Pôr o carro à frente dos bois
Manuel Henrique Figueira - Munícipe de Palmela
Manuel Henrique Figueira – Munícipe de Palmela

De que serve termos as coisas grátis se elas não existirem?

 

Caro leitor, o ditado popular «pôr o carro à frente dos bois» (que critica a inversão de prioridades) é irmão gémeo da «rotina», primo do «deixa andar» e da «incúria», que são a família amada da «burocracia». A presença frequente destas indesejáveis personagens no modo de funcionar de muitas instituições públicas (e privadas) é fruto de uma cultura organizacional que reflecte pouco sobre o que faz bem (para fazer melhor) e sobre o que faz mal (para não repetir). Esta detestável família é responsável por muitas carências básicas ainda por resolver.

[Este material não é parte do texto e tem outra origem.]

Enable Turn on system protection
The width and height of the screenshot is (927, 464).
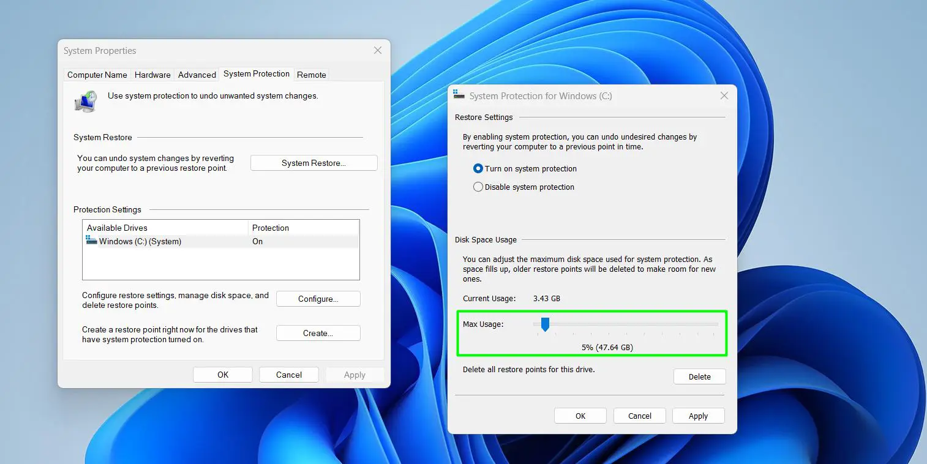tap(478, 168)
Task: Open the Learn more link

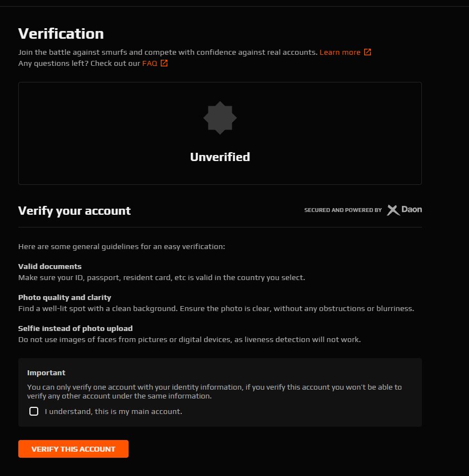Action: (x=340, y=52)
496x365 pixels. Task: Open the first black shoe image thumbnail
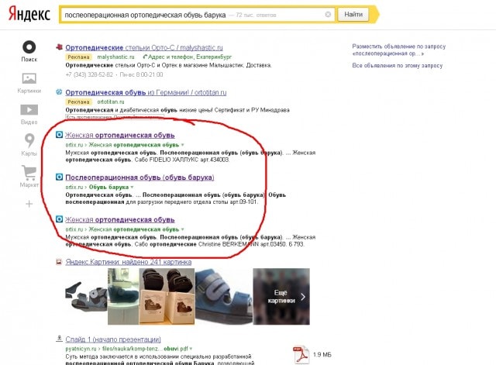click(x=85, y=297)
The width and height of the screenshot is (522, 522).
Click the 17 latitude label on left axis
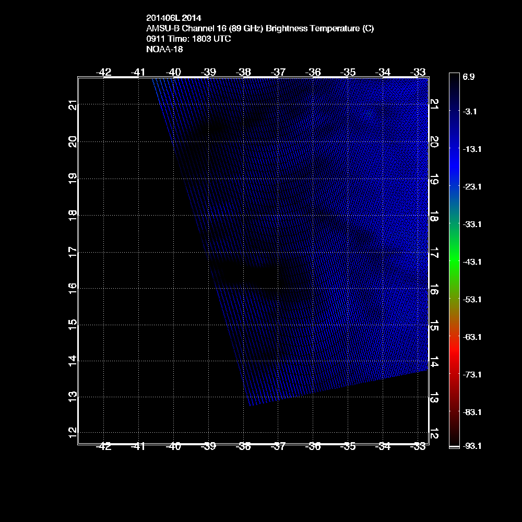point(73,251)

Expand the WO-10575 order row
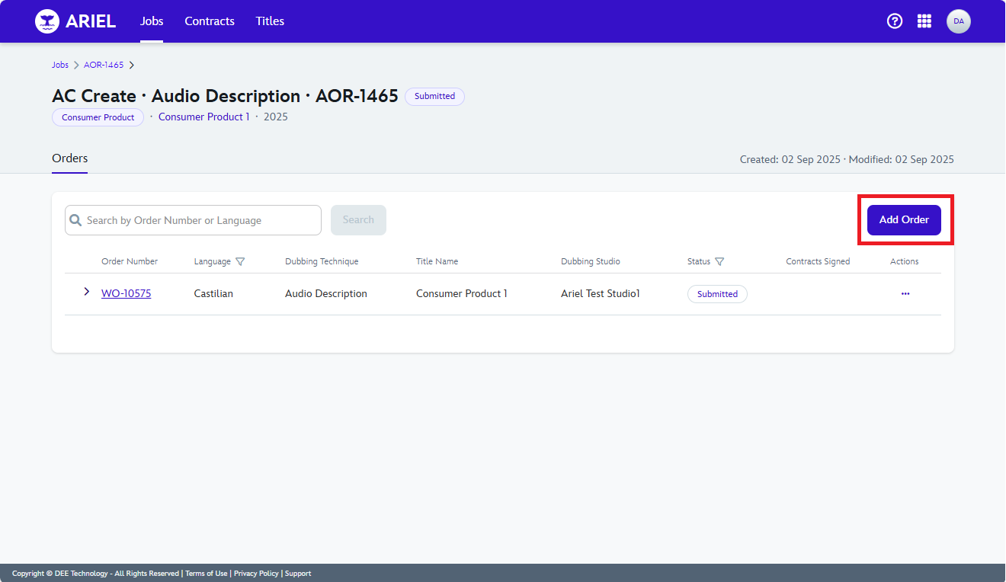click(86, 292)
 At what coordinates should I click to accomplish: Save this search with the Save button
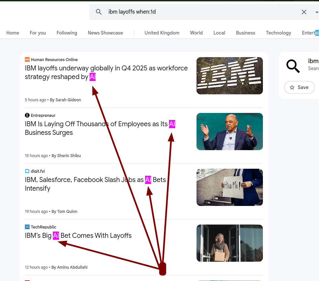(299, 87)
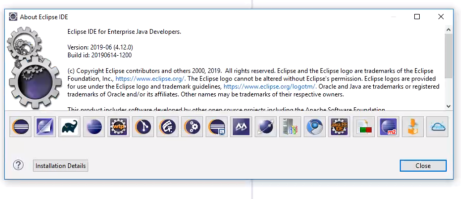Open the orange download box feature icon
This screenshot has height=199, width=461.
413,127
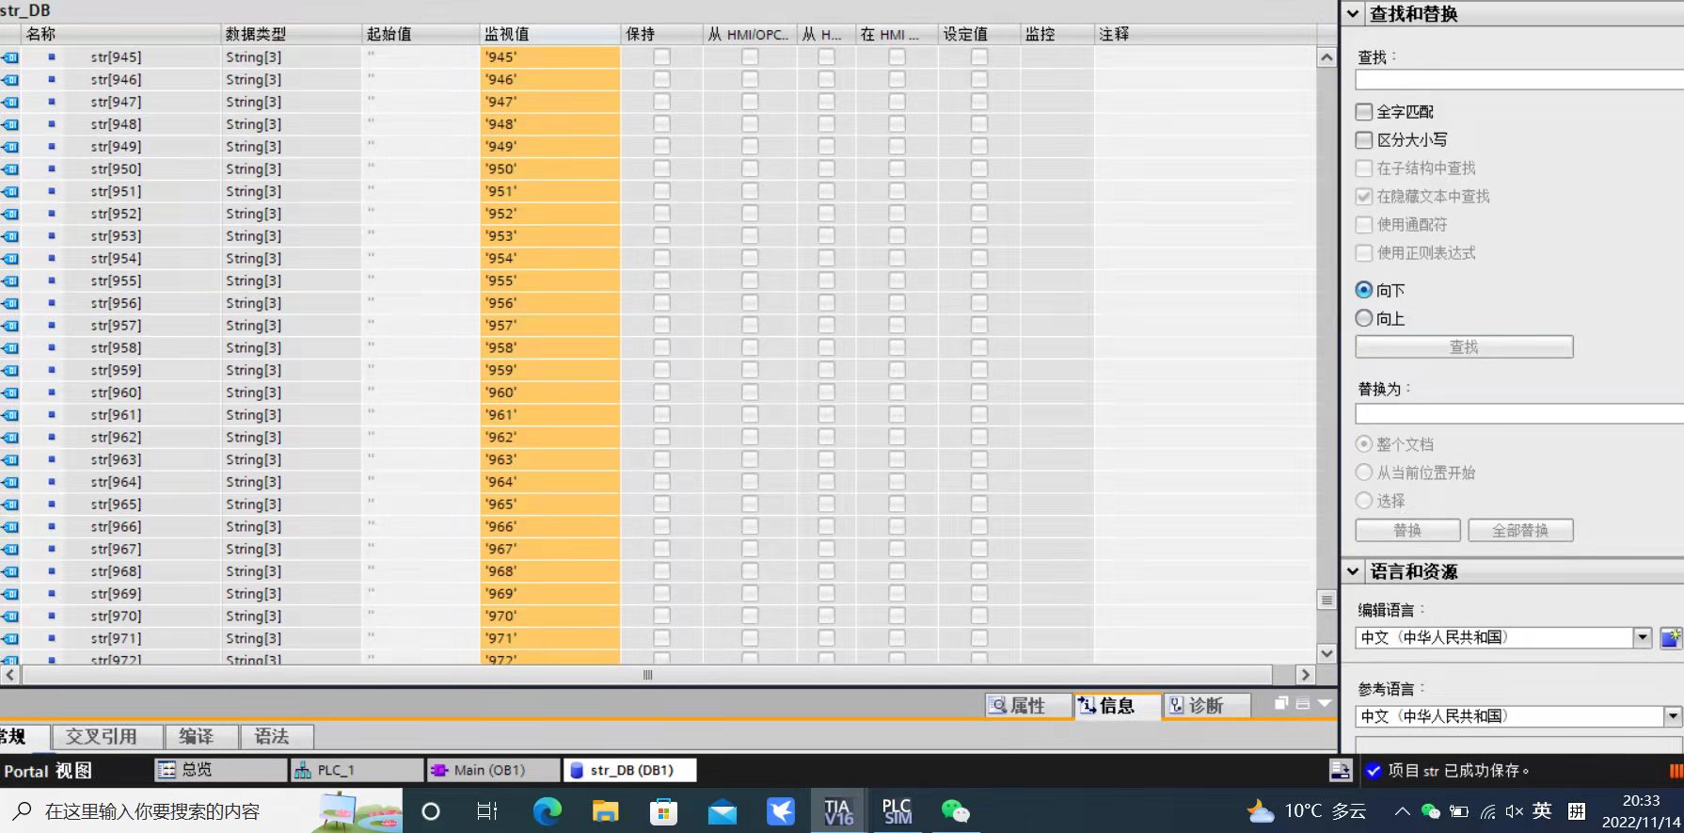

Uma é o transporte público (em especial, o comboio), preterido pelo particular, devido à opção errada pela rodovia, tomada e prosseguida desde a entrada na CEE, em 1986. O resultado é a escassez da oferta e a degradação da qualidade do serviço público prestado. E há ainda o potencial instalado de oferta não usado (p. ex. na Fertagus). Por fim, temos uma gestão caótica da bilhética (bilhetes e passes: só na Área Metropolitana de Lisboa há sete mil) e os preços desincentivadores.

Com décadas de atraso, este grave problema mereceu, recentemente, a atenção do Governo, autarcas e comunicação social. Mas ele tem duas faces: a oferta de meios de transporte e a bilhética. Como de costume, pôs-se «o carro à frente dos bois», a partir de Abril haverá redução do preço dos passes e do exorbitante número de títulos de transporte, mas não haverá mais oferta de meios de transporte.

A escassez de oferta cabe aos Governos resolver, mas as Câmaras podem (e devem) pressioná-los para apressar a solução (agora até vão ajudar financeiramente na redução do preço dos passes): mas durante décadas pouco ou nada fizeram.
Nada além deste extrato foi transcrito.